La Dimayor ha tomado una medida urgente en respuesta a la creciente tensión provocada por los ocho clubes más emblemáticos del fútbol colombiano. Estos equipos han exigido una redistribución de los ingresos provenientes de los derechos de televisión, amenazando con no ceder su imagen en caso de que no se implementen cambios significativos. La situación ha llevado a la Dimayor, bajo el liderazgo de su presidente Carlos Mario Zuluaga, a convocar una asamblea extraordinaria con el objetivo de abordar esta problemática que afecta el deporte nacional.
Los clubes en cuestión son América de Cali, Atlético Nacional, Deportivo Cali, Independiente Medellín, Independiente Santa Fe, Junior de Barranquilla, Millonarios y Once Caldas. En un comunicado, estos equipos reafirmaron que el esquema actual de distribución de ingresos les limita el crecimiento y su capacidad de competir a nivel internacional. Este descontento no es nuevo, pero ha cobrado fuerza ante la inminente finalización del contrato de televisión con Win Sports, programada para el 31 de diciembre.

Registros proporcionados:
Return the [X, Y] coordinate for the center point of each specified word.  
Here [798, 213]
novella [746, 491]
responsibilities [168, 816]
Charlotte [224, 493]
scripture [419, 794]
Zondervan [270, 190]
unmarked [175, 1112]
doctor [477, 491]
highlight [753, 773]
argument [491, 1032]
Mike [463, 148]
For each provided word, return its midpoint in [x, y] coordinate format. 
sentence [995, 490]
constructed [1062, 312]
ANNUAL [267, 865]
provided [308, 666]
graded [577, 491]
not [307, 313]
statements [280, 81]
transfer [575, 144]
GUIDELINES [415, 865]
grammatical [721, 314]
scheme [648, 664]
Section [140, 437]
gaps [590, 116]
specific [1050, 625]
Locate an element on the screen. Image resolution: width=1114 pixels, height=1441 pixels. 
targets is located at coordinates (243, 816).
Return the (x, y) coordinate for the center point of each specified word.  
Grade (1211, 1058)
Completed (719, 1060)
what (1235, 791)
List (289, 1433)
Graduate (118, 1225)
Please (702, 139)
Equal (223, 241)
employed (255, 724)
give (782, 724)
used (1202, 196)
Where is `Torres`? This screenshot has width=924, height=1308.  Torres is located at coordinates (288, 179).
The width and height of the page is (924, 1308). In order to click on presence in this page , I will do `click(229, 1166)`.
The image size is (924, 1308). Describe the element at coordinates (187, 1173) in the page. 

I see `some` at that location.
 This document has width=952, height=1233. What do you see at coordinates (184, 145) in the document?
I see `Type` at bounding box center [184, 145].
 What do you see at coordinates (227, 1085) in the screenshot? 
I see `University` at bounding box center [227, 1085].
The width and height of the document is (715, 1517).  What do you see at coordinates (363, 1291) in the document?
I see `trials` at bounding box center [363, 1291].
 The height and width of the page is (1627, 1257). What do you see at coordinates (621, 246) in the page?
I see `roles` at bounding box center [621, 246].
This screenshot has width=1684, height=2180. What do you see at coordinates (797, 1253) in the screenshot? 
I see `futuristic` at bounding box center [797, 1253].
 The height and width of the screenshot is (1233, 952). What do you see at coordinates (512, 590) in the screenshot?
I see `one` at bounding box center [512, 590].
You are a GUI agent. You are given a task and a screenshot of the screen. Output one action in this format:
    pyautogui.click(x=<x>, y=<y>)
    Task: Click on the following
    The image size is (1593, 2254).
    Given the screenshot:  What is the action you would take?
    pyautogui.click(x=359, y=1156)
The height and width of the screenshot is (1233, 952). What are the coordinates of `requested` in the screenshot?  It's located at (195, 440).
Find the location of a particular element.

Enunciado A:
Copia literalmente el fragmento del texto sobre la Dimayor que empieza en "Los clubes en" y termina en "31 de diciembre.".
Enunciado B:
Según el texto sobre la Dimayor, ¿en qué fecha está programado el fin del contrato de televisión con Win Sports?

Respuesta esperada A:
Los clubes en cuestión son América de Cali, Atlético Nacional, Deportivo Cali, Independiente Medellín, Independiente Santa Fe, Junior de Barranquilla, Millonarios y Once Caldas. En un comunicado, estos equipos reafirmaron que el esquema actual de distribución de ingresos les limita el crecimiento y su capacidad de competir a nivel internacional. Este descontento no es nuevo, pero ha cobrado fuerza ante la inminente finalización del contrato de televisión con Win Sports, programada para el 31 de diciembre.

Respuesta esperada B:
El 31 de diciembre.